• _Prompt_
Your answer is the listing, printed exactly as given.

(Supplied material)

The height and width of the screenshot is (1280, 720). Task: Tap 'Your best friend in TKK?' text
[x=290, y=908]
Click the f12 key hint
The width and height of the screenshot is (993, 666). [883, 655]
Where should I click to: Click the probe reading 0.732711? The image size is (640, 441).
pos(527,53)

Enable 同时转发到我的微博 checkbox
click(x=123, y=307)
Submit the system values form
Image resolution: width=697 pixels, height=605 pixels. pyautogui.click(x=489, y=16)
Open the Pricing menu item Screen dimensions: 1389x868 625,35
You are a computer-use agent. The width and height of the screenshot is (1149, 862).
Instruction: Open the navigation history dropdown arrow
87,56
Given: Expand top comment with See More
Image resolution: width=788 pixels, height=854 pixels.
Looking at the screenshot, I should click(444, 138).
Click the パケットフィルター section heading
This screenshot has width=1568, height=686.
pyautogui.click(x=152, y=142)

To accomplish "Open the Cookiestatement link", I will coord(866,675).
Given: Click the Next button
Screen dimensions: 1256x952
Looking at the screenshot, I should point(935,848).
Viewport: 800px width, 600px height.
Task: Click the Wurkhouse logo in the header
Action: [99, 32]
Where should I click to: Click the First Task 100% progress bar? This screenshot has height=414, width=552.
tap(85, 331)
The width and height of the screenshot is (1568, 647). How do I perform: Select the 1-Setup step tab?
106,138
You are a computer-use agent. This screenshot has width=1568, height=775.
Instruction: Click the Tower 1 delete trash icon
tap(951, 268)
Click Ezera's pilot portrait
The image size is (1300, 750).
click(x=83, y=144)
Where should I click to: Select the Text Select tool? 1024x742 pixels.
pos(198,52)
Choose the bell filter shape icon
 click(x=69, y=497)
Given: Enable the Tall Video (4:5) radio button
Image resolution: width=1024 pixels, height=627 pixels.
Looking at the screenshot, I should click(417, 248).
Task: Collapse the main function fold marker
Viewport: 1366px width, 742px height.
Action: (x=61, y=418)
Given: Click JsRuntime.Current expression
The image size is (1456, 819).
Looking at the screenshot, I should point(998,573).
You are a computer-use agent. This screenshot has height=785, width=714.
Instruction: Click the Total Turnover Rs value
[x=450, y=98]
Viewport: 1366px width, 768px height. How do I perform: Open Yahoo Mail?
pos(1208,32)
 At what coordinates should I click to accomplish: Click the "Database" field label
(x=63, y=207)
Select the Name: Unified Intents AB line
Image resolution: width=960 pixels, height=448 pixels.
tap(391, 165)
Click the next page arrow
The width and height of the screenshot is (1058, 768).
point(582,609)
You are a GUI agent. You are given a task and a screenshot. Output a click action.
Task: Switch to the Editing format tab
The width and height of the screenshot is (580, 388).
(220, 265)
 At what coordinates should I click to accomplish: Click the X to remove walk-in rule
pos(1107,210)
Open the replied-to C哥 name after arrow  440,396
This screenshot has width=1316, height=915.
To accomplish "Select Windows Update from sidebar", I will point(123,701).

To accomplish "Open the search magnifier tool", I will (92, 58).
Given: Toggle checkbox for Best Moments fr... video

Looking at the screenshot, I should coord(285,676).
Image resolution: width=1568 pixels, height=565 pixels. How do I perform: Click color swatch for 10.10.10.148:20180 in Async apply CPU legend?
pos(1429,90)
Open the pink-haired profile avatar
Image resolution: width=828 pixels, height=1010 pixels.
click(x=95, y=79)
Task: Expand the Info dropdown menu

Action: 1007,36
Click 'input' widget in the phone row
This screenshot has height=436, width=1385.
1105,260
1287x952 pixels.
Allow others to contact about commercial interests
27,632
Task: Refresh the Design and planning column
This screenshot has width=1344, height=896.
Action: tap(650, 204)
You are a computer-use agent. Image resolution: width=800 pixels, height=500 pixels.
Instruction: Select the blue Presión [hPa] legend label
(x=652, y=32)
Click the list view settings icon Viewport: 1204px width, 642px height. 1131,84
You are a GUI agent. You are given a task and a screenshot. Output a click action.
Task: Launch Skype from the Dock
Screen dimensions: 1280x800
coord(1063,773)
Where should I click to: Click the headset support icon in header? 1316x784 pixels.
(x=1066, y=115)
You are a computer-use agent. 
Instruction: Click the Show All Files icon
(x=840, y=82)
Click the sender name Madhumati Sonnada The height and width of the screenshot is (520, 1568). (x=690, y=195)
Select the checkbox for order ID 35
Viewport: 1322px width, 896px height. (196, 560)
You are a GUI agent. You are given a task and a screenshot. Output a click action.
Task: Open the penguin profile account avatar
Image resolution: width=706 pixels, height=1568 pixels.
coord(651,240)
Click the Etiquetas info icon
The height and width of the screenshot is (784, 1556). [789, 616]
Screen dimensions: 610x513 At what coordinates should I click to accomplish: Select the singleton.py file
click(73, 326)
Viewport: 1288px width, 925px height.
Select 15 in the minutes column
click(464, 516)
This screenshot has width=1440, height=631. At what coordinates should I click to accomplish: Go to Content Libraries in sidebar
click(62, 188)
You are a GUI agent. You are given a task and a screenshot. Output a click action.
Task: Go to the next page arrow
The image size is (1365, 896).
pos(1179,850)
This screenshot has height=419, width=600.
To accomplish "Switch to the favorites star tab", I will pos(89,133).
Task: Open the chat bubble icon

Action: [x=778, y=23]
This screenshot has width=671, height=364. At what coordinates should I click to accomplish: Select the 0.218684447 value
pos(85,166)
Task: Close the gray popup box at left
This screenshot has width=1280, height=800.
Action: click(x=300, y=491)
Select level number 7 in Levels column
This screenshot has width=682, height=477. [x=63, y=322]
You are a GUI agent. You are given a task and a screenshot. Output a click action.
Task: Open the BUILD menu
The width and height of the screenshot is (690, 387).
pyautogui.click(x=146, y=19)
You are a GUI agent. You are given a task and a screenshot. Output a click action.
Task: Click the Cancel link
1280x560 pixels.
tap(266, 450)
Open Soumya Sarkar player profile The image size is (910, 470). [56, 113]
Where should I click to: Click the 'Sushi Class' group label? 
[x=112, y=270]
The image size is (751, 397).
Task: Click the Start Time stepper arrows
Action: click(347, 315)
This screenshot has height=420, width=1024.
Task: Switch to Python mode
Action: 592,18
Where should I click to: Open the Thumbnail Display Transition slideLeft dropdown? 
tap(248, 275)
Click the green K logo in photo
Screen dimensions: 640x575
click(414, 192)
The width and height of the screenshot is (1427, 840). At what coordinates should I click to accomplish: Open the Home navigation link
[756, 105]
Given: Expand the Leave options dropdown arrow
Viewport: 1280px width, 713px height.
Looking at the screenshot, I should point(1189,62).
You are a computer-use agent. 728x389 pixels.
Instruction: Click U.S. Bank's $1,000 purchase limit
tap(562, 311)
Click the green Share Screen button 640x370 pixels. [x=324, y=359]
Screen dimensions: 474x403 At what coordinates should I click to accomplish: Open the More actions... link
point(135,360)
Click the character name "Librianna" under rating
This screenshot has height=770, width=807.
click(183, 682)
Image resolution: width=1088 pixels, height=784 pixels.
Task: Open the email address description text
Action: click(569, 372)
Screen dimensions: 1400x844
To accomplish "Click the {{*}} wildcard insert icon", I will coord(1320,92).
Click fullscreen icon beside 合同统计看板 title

(End Supplied material)

• _Task response_
The height and width of the screenshot is (1280, 720). Task: Tap 'Your best friend in TKK?' text
[x=290, y=908]
Click the f12 key hint
The width and height of the screenshot is (993, 666). [883, 655]
Where should I click to: Click the probe reading 0.732711? The image size is (640, 441).
pos(527,53)

Enable 同时转发到我的微博 checkbox
click(x=123, y=307)
Submit the system values form
Image resolution: width=697 pixels, height=605 pixels. pyautogui.click(x=489, y=16)
Open the Pricing menu item Screen dimensions: 1389x868 625,35
You are a computer-use agent. The width and height of the screenshot is (1149, 862).
Instruction: Open the navigation history dropdown arrow
87,56
Given: Expand top comment with See More
Image resolution: width=788 pixels, height=854 pixels.
Looking at the screenshot, I should click(444, 138).
Click the パケットフィルター section heading
This screenshot has width=1568, height=686.
pyautogui.click(x=152, y=142)

To accomplish "Open the Cookiestatement link", I will coord(866,675).
Given: Click the Next button
Screen dimensions: 1256x952
Looking at the screenshot, I should point(935,848).
Viewport: 800px width, 600px height.
Task: Click the Wurkhouse logo in the header
Action: [99, 32]
Where should I click to: Click the First Task 100% progress bar? This screenshot has height=414, width=552.
tap(85, 331)
The width and height of the screenshot is (1568, 647). How do I perform: Select the 1-Setup step tab?
106,138
You are a computer-use agent. This screenshot has width=1568, height=775.
Instruction: Click the Tower 1 delete trash icon
tap(951, 268)
Click Ezera's pilot portrait
The image size is (1300, 750).
click(x=83, y=144)
Where should I click to: Select the Text Select tool? 1024x742 pixels.
pos(198,52)
Choose the bell filter shape icon
 click(x=69, y=497)
Given: Enable the Tall Video (4:5) radio button
Image resolution: width=1024 pixels, height=627 pixels.
Looking at the screenshot, I should click(417, 248).
Task: Collapse the main function fold marker
Viewport: 1366px width, 742px height.
Action: (x=61, y=418)
Given: Click JsRuntime.Current expression
The image size is (1456, 819).
Looking at the screenshot, I should point(998,573).
You are a computer-use agent. This screenshot has height=785, width=714.
Instruction: Click the Total Turnover Rs value
[x=450, y=98]
Viewport: 1366px width, 768px height. How do I perform: Open Yahoo Mail?
pos(1208,32)
 At what coordinates should I click to accomplish: Click the "Database" field label
(x=63, y=207)
Select the Name: Unified Intents AB line
Image resolution: width=960 pixels, height=448 pixels.
tap(391, 165)
Click the next page arrow
The width and height of the screenshot is (1058, 768).
point(582,609)
You are a GUI agent. You are given a task and a screenshot. Output a click action.
Task: Switch to the Editing format tab
The width and height of the screenshot is (580, 388).
(220, 265)
 At what coordinates should I click to accomplish: Click the X to remove walk-in rule
pos(1107,210)
Open the replied-to C哥 name after arrow  440,396
This screenshot has width=1316, height=915.
To accomplish "Select Windows Update from sidebar", I will point(123,701).

To accomplish "Open the search magnifier tool", I will (92, 58).
Given: Toggle checkbox for Best Moments fr... video

Looking at the screenshot, I should coord(285,676).
Image resolution: width=1568 pixels, height=565 pixels. How do I perform: Click color swatch for 10.10.10.148:20180 in Async apply CPU legend?
pos(1429,90)
Open the pink-haired profile avatar
Image resolution: width=828 pixels, height=1010 pixels.
click(x=95, y=79)
Task: Expand the Info dropdown menu

Action: 1007,36
Click 'input' widget in the phone row
This screenshot has height=436, width=1385.
1105,260
1287x952 pixels.
Allow others to contact about commercial interests
27,632
Task: Refresh the Design and planning column
This screenshot has width=1344, height=896.
Action: tap(650, 204)
You are a computer-use agent. Image resolution: width=800 pixels, height=500 pixels.
Instruction: Select the blue Presión [hPa] legend label
(x=652, y=32)
Click the list view settings icon Viewport: 1204px width, 642px height. 1131,84
You are a GUI agent. You are given a task and a screenshot. Output a click action.
Task: Launch Skype from the Dock
Screen dimensions: 1280x800
coord(1063,773)
Where should I click to: Click the headset support icon in header? 1316x784 pixels.
(x=1066, y=115)
You are a computer-use agent. 
Instruction: Click the Show All Files icon
(x=840, y=82)
Click the sender name Madhumati Sonnada The height and width of the screenshot is (520, 1568). (x=690, y=195)
Select the checkbox for order ID 35
Viewport: 1322px width, 896px height. (196, 560)
You are a GUI agent. You are given a task and a screenshot. Output a click action.
Task: Open the penguin profile account avatar
Image resolution: width=706 pixels, height=1568 pixels.
coord(651,240)
Click the Etiquetas info icon
The height and width of the screenshot is (784, 1556). [789, 616]
Screen dimensions: 610x513 At what coordinates should I click to accomplish: Select the singleton.py file
click(73, 326)
Viewport: 1288px width, 925px height.
Select 15 in the minutes column
click(464, 516)
This screenshot has width=1440, height=631. At what coordinates should I click to accomplish: Go to Content Libraries in sidebar
click(62, 188)
You are a GUI agent. You are given a task and a screenshot. Output a click action.
Task: Go to the next page arrow
The image size is (1365, 896).
pos(1179,850)
This screenshot has height=419, width=600.
To accomplish "Switch to the favorites star tab", I will pos(89,133).
Task: Open the chat bubble icon

Action: [x=778, y=23]
This screenshot has width=671, height=364. At what coordinates should I click to accomplish: Select the 0.218684447 value
pos(85,166)
Task: Close the gray popup box at left
This screenshot has width=1280, height=800.
Action: click(x=300, y=491)
Select level number 7 in Levels column
This screenshot has width=682, height=477. [x=63, y=322]
You are a GUI agent. You are given a task and a screenshot. Output a click action.
Task: Open the BUILD menu
The width and height of the screenshot is (690, 387).
pyautogui.click(x=146, y=19)
You are a GUI agent. You are given a task and a screenshot. Output a click action.
Task: Click the Cancel link
1280x560 pixels.
tap(266, 450)
Open Soumya Sarkar player profile The image size is (910, 470). [56, 113]
Where should I click to: Click the 'Sushi Class' group label? 
[x=112, y=270]
The image size is (751, 397).
Task: Click the Start Time stepper arrows
Action: click(347, 315)
This screenshot has height=420, width=1024.
Task: Switch to Python mode
Action: 592,18
Where should I click to: Open the Thumbnail Display Transition slideLeft dropdown? 
tap(248, 275)
Click the green K logo in photo
Screen dimensions: 640x575
click(414, 192)
The width and height of the screenshot is (1427, 840). At what coordinates should I click to accomplish: Open the Home navigation link
[756, 105]
Given: Expand the Leave options dropdown arrow
Viewport: 1280px width, 713px height.
Looking at the screenshot, I should point(1189,62).
You are a computer-use agent. 728x389 pixels.
Instruction: Click U.S. Bank's $1,000 purchase limit
tap(562, 311)
Click the green Share Screen button 640x370 pixels. [x=324, y=359]
Screen dimensions: 474x403 At what coordinates should I click to accomplish: Open the More actions... link
point(135,360)
Click the character name "Librianna" under rating
This screenshot has height=770, width=807.
click(183, 682)
Image resolution: width=1088 pixels, height=784 pixels.
Task: Open the email address description text
Action: click(569, 372)
Screen dimensions: 1400x844
To accomplish "Click the {{*}} wildcard insert icon", I will coord(1320,92).
Click fullscreen icon beside 合同统计看板 title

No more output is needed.